#### [Problem to work on]
Where the string "each" shows up in a line of the records, copy that line.

(Collected data)
+===+

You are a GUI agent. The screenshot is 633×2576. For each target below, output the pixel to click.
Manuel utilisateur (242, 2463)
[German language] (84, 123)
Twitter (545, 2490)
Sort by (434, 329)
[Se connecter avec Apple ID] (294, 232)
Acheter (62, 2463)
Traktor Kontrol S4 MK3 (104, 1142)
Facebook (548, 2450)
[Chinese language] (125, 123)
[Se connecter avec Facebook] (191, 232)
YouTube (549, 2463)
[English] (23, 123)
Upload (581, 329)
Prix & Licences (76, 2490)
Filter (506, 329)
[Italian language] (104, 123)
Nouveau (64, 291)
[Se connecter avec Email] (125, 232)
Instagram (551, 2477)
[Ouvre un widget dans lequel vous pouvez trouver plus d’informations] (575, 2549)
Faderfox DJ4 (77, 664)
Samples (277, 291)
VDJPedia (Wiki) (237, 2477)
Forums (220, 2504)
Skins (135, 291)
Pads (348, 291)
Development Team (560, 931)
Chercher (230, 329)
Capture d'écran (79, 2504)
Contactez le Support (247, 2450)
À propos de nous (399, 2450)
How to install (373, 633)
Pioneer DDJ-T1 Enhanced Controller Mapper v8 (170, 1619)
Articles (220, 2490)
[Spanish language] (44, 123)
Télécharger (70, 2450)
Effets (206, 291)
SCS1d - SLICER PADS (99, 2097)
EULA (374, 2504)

+===+

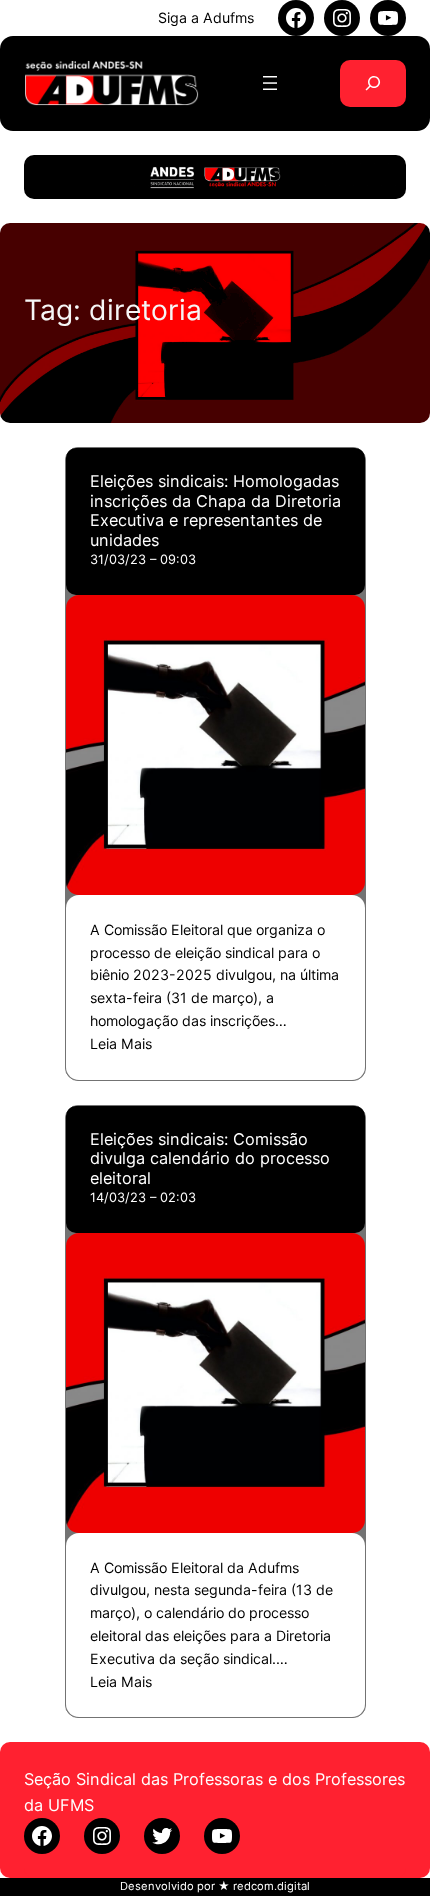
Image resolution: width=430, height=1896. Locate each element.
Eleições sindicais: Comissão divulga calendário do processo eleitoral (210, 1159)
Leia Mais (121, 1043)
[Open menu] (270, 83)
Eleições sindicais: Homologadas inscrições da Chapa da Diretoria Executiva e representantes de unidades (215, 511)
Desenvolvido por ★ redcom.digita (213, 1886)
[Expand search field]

+===+

#### [Output of the exercise]
You are a GUI agent. The screenshot is 633×2576. For each target below, output the pixel to click.
Image resolution: width=430, height=1896. Locate each element.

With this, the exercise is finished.